# PROMPT
Rewrite the entries from the start through the line containing "The width and height of the screenshot is (492, 1072).", inclusive, replacing "Describe" with "Identify" and changing nothing else. Leave the pictures out of your answer.

# INFORMATION PROVIDED
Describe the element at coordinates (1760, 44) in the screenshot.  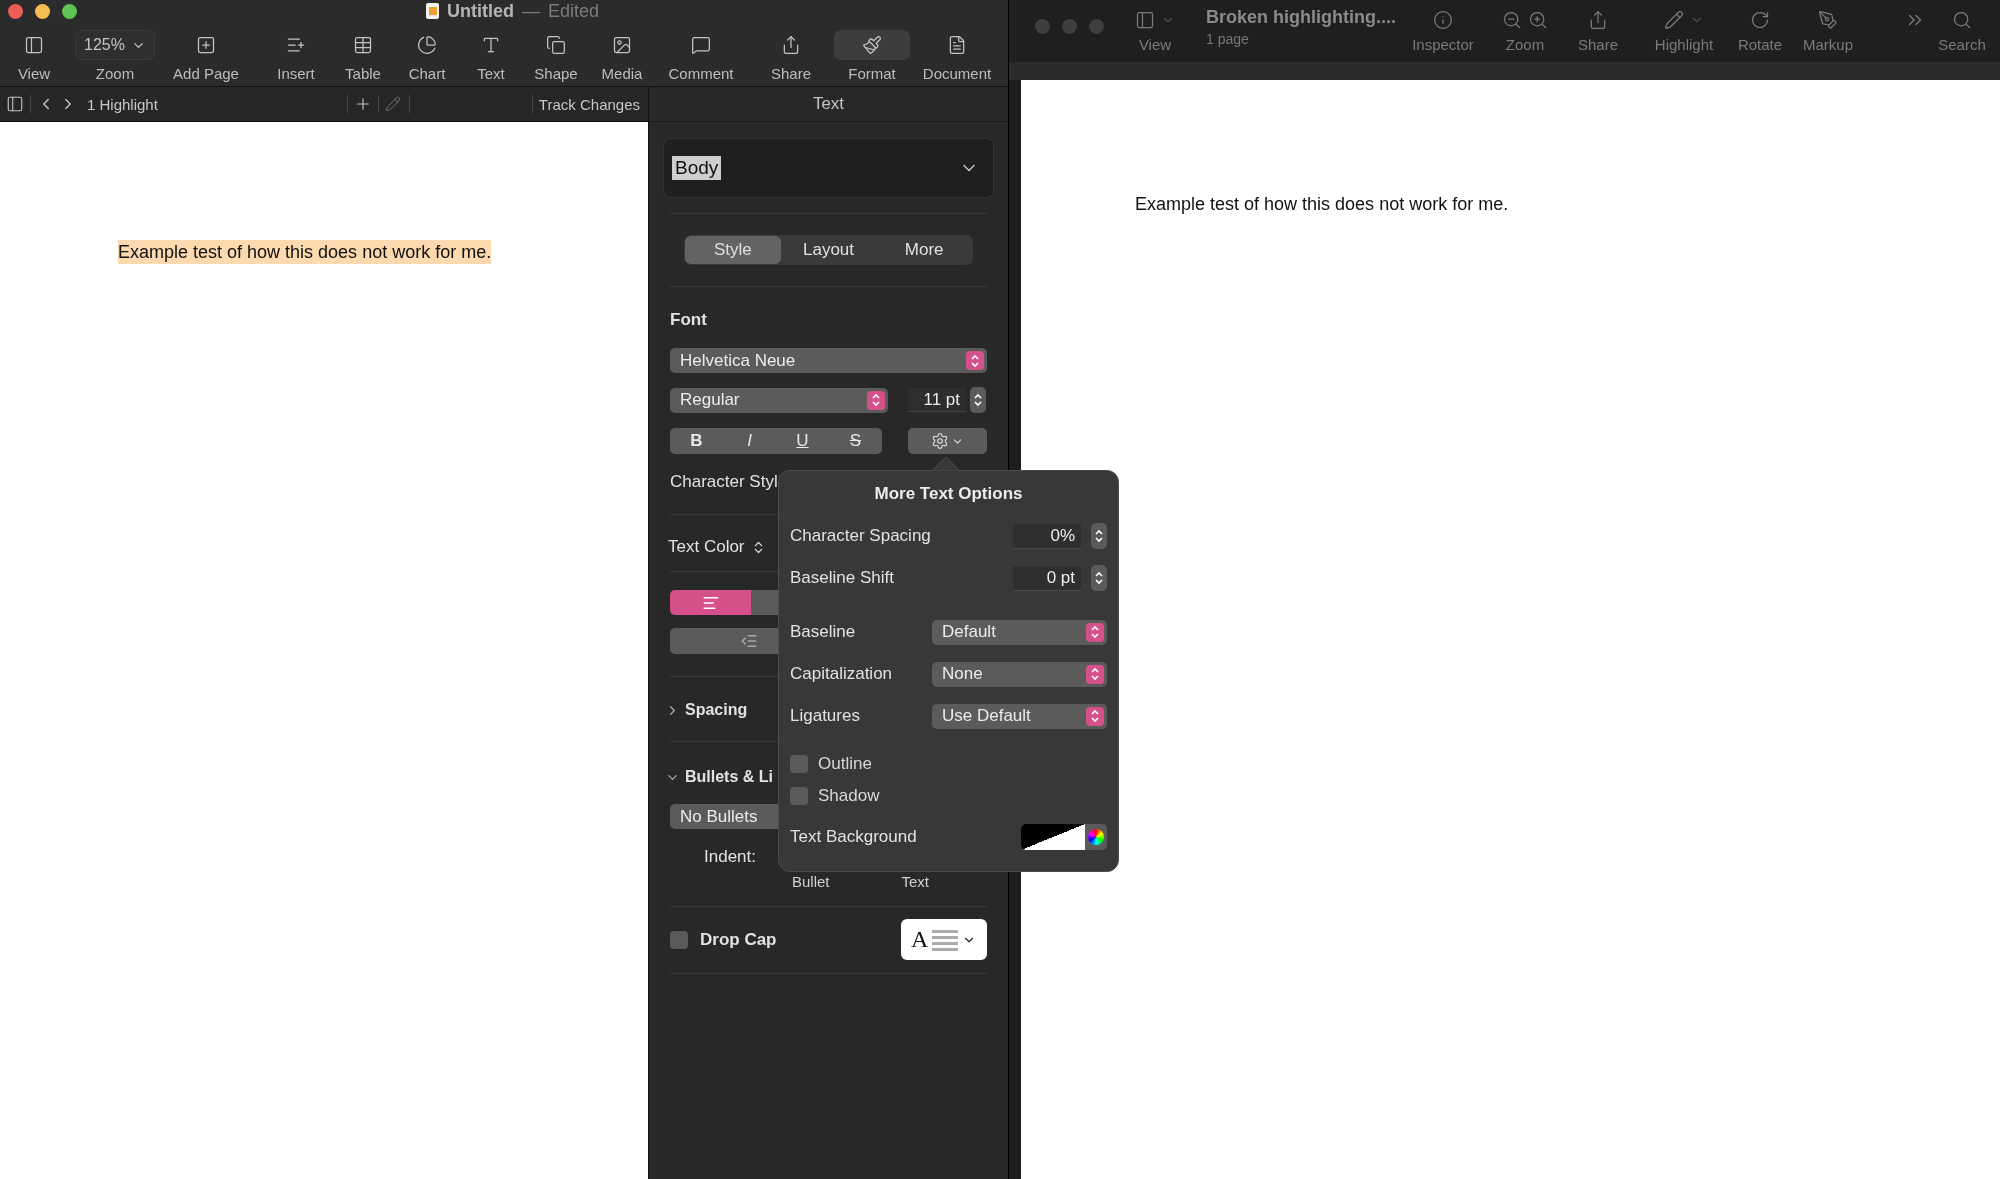
I see `toolbar-label: Rotate` at that location.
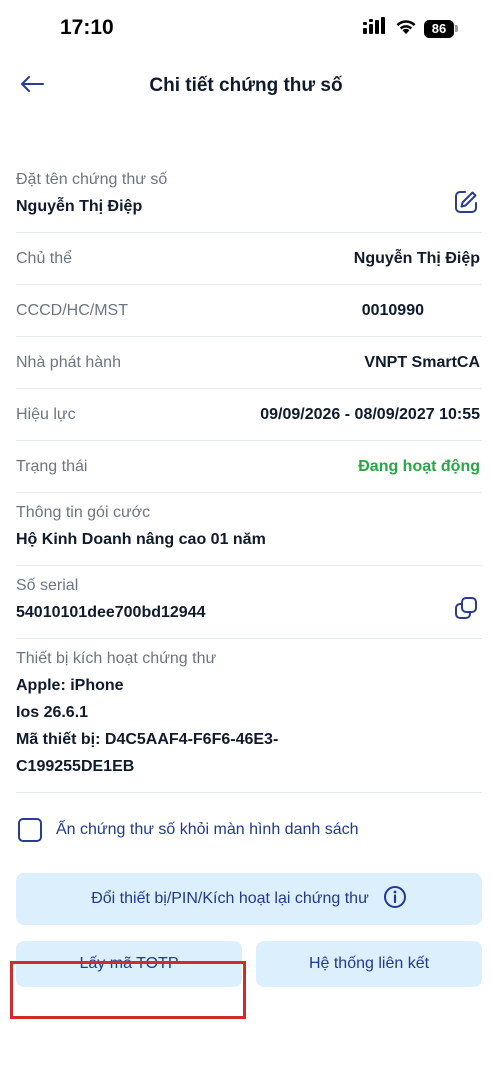 The width and height of the screenshot is (492, 1072). What do you see at coordinates (52, 466) in the screenshot?
I see `status-label: Trạng thái` at bounding box center [52, 466].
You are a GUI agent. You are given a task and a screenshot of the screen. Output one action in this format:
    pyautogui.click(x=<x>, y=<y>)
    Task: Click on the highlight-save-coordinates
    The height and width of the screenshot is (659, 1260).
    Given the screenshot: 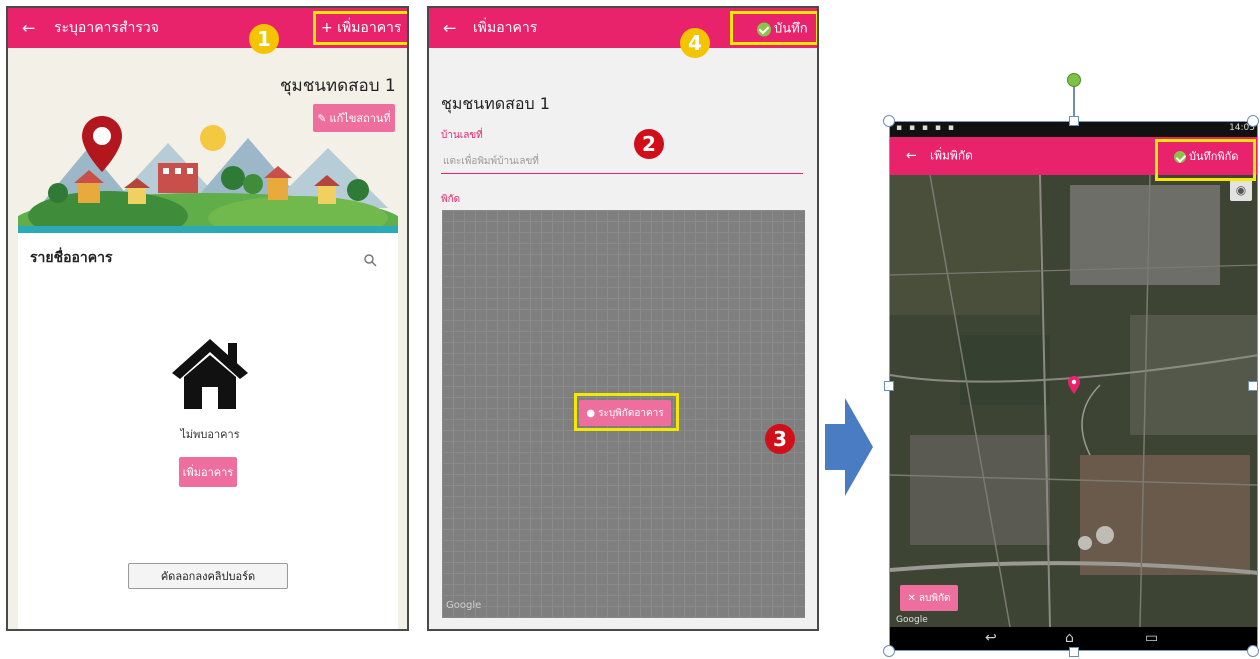 What is the action you would take?
    pyautogui.click(x=1206, y=160)
    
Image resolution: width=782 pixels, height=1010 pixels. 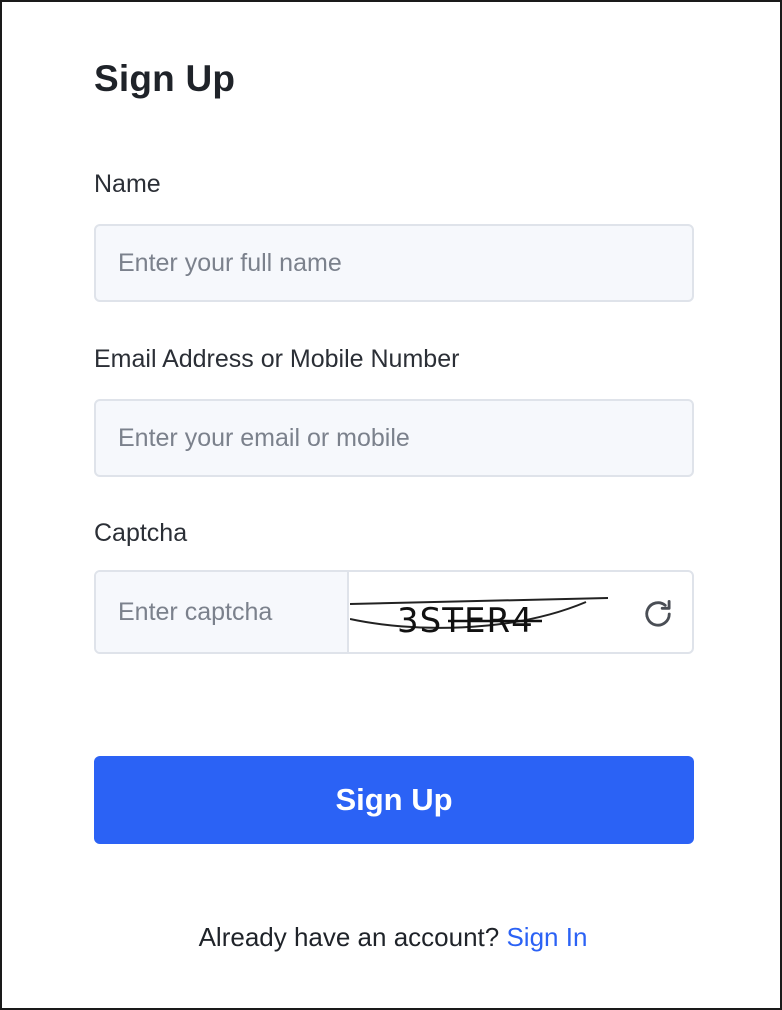 What do you see at coordinates (277, 359) in the screenshot?
I see `contact-label: Email Address or Mobile Number` at bounding box center [277, 359].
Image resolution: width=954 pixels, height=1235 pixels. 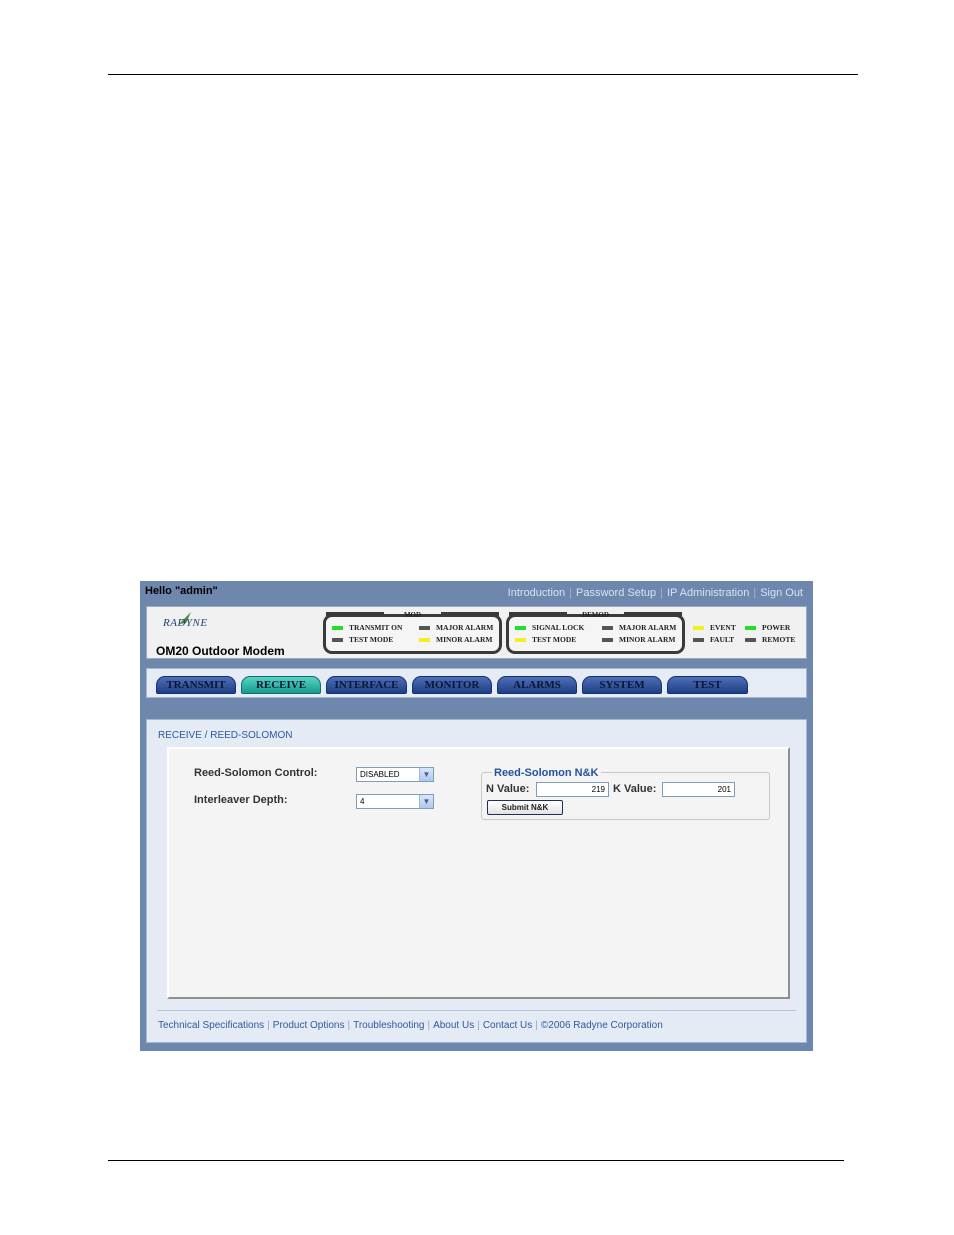 I want to click on model-title: OM20 Outdoor Modem, so click(x=220, y=651).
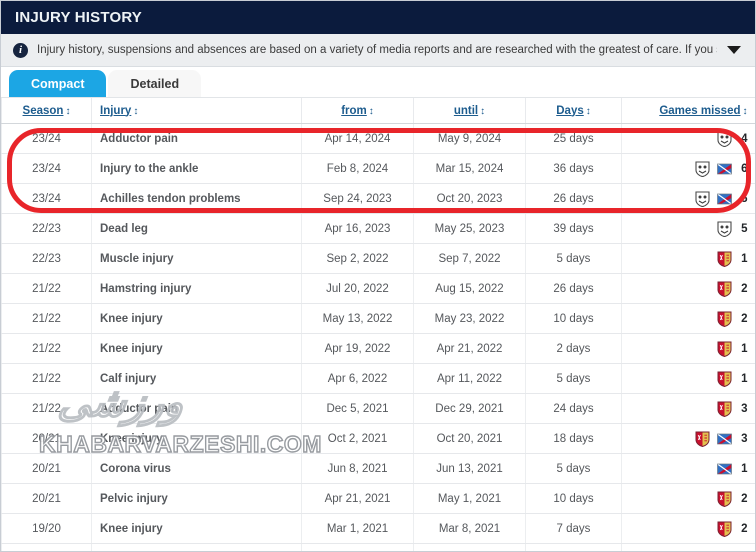 The width and height of the screenshot is (756, 552). What do you see at coordinates (378, 82) in the screenshot?
I see `view-mode-tabs: Compact Detailed` at bounding box center [378, 82].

# OUTPUT OF THE TASK
Identify the element at coordinates (1760, 44) in the screenshot.  
I see `toolbar-label: Rotate` at that location.
 The width and height of the screenshot is (492, 1072). What do you see at coordinates (52, 466) in the screenshot?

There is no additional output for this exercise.